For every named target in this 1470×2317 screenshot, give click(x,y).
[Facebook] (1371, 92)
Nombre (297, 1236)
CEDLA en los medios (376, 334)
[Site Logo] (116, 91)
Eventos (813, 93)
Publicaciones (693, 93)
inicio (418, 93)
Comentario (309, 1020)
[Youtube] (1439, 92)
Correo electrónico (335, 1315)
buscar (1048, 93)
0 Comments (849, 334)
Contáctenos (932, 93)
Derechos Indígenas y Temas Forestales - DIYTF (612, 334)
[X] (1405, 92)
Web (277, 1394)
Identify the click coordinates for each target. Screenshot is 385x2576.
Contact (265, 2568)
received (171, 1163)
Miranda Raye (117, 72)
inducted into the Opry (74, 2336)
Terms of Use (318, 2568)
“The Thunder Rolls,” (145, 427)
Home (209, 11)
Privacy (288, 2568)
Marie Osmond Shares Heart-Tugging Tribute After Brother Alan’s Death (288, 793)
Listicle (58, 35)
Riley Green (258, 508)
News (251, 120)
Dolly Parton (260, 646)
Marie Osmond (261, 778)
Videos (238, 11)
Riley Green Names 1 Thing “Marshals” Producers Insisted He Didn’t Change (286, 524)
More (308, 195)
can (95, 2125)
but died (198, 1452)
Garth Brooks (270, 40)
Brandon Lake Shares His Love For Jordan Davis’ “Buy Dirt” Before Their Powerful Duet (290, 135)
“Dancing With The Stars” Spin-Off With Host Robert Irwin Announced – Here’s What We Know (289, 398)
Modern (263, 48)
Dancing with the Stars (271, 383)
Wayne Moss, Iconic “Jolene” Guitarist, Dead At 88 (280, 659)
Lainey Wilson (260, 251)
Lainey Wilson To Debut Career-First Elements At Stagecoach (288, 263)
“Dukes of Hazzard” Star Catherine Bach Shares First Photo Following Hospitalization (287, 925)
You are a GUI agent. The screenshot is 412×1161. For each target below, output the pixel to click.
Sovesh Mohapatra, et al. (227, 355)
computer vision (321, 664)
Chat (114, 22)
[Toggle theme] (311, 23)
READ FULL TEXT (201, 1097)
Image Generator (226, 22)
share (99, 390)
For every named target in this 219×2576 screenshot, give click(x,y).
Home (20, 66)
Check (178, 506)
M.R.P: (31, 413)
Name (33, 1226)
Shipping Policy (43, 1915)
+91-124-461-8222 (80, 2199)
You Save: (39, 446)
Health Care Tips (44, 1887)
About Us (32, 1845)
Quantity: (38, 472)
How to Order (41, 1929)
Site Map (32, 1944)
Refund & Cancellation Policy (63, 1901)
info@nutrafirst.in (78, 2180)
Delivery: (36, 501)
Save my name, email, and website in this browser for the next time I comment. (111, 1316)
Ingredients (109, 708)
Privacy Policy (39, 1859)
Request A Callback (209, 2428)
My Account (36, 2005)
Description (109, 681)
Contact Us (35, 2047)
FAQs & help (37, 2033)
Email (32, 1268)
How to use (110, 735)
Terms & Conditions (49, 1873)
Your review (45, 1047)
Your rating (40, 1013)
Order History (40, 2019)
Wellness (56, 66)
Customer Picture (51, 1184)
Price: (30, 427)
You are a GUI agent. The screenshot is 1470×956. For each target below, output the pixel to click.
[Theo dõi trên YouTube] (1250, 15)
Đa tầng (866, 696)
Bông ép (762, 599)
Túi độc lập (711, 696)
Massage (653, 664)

──────────

Please transcribe exactly the lines above from the line that has "Wayne Moss, Iconic" up to and including the line that has "Image Generator (226, 22)"; no other line belongs in the answer.

● **Result of this exercise**:
Wayne Moss, Iconic “Jolene” Guitarist, Dead At 88 (280, 659)
Lainey Wilson (260, 251)
Lainey Wilson To Debut Career-First Elements At Stagecoach (288, 263)
“Dukes of Hazzard” Star Catherine Bach Shares First Photo Following Hospitalization (287, 925)
You are a GUI agent. The screenshot is 412×1161. For each target below, output the pixel to click.
Sovesh Mohapatra, et al. (227, 355)
computer vision (321, 664)
Chat (114, 22)
[Toggle theme] (311, 23)
READ FULL TEXT (201, 1097)
Image Generator (226, 22)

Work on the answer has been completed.